Coahuila
Hace 4 meses
Me he querido apropiar de esta frase, atribuible al título de dos canciones, una de la antigüedad y otra de la modernidad, una de Agustín Lara y la otra de Ryeli Barba para destacar la perseverancia de un hombre que luchó para lograr su propósito de vida, como un ejemplo del que se propone algo y lo logra.
Esta no puede ser una historia cualquiera, pues en ella se mezclan la educación como oficio y la vocación como servicio. El maestro Alfredo Moreno Quintero, originario de la comunidad La Madrid, en la Región Centro del estado, muy cerca de Monclova, Coahuila, hijo de un obrero de Altos Hornos de México, viajó a Saltillo para estudiar en el Instituto Tecnológico, donde se graduó como técnico en maquinas y herramientas.

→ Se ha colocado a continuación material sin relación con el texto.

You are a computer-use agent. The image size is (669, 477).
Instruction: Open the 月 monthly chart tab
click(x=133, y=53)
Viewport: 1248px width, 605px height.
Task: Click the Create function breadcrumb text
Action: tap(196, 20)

Regresó al terruño para seguir con la tradición e ingresó a la planta acerera de AHMSA hasta el año de 1991 cuando, invitado por uno de los hermanos Peart Mijangos, originarios de Monclova, regresó al Tecnológico de Saltillo, ahora como maestro.
La vida es un conjunto de experiencias y, desde esta concepción, una vez jubilado, el maestro Moreno Quintero ideó poner un modesto puesto de carnitas de puerco, aprovechando que sabía hacerlo y animado por un grupo amigos del Tecnológico.
Y fueron sus primeros clientes tres de sus compañeros maestros: Manuel Padilla, Chuy Mora y Sergio Castro, quienes, metafóricamente, le dieron “la patadita” de la buena suerte y, con el devenir del tiempo, el negocio creció, aunque modestamente y en el mismo lugar del pequeño puestecito rodante, donde inicia la avenida Isidro López Zertuche, hacia el norte.
Ahora es el hijo, Alfredo Moreno Padilla, quien trata de demostrar la importancia de tener un objetivo claro por el que luchar y es que al tiempo que el padre le sede la batuta del negocio, él delimita su meta y los medios para alcanzar el éxito del negocio.
Al principio colaboraron en él sus hermanos y su mamá doña Guadalupe Padilla Ramos; ahora es su esposa Gloria Edith Herrera García y los hijos de ambos los que participan en el negocio.
Todo se inició con un puesto de carnitas, que el abuelo Alfredo Moreno Castillo tenía en La Madrid, Coahuila. Alfredo tercero está consciente que lo único imposible es aquello que no intentas.